7th March 2018
The nursing crisis in the UK continues to deepen with latest figures revealing 33,000 nurses left the NHS last year. This means more are quitting their chosen career than are taking it up – a frightening statistic.
A decision to scrap bursaries for nursing students, the Brexit vote, a seemingly permanent struggle for decent pay and an NHS under increasing pressure has nursing staff bearing the full brunt of funding cuts and staff shortages.
It seems rarely a day passes without the NHS crisis stealing the major news headlines and whatever the latest ‘story’ the implications always appear to have the direst of consequences for the nurses on the frontline and the patients they are trying to care for.
Nursing has changed over the years, technology and the way treatments and medications are delivered have developed way past what we might have expected 20 to 30 years ago. But the fundamental core requirement remains the same. Nursing means just what it says, nursing people who need help and support.
Official figures compare various nursing sectors from 2010 to 2017 and while general nursing (+7%), children’s nurses (+10%) and those in midwifery (+11%) have seen an increase in numbers over those seven years, there has been a big drop in nursing staffing levels in other areas.

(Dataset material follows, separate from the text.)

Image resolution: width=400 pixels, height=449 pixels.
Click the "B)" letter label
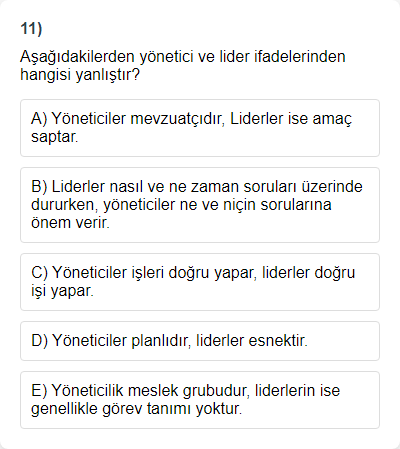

Nurses working in community services (-11%), district nurses (-45%), school nurses (-19%), those in learning disabilities settings (-38%) and those in mental health settings (-13%) have seen a major decline in numbers – with an astonishing 5,168 fewer nurses in mental health now than in 2010.
This is by far the worst hit sector with specialist courses in mental health, community nursing and learning disabilities now considered no longer viable financially. There is genuine concern about the lack of nurses and the knock-on effect this is already having with the situation only likely to get worse.
Action needs to be taken to stem the flow of qualified nurses leaving the NHS in such high numbers and to encourage more trainees, with a reported 700 fewer nurses starting training last year.
Having to pay £9,000 a year for their training following the bursary cut has not helped recruitment and the nursing profession has to face up to the double threat of qualified nurses quitting and not enough coming through to take their place.
There are fears for the future and not having enough nurses to cover demands of the NHS and of nursing in the community. We have an ageing population which continues to grow and vulnerable people of all ages with special needs, whether physical or mental, whose care has to be met.
It is increasingly important that as many of these people as possible can be cared for at home – freeing up vital places in the NHS.
Here at CLCA, we have an ongoing recruitment programme for nurses as we continue to expand our company and maintain a top quality service to clients. Only the very best pass through our rigorous selection process.
CLCA is playing a vital role in providing nurses to NHS and private hospitals and ensuring the right levels of support for our clients in their own homes. We can only hope the current trend of nurses leaving and trainees not joining can be halted and reversed in the interests of all concerned.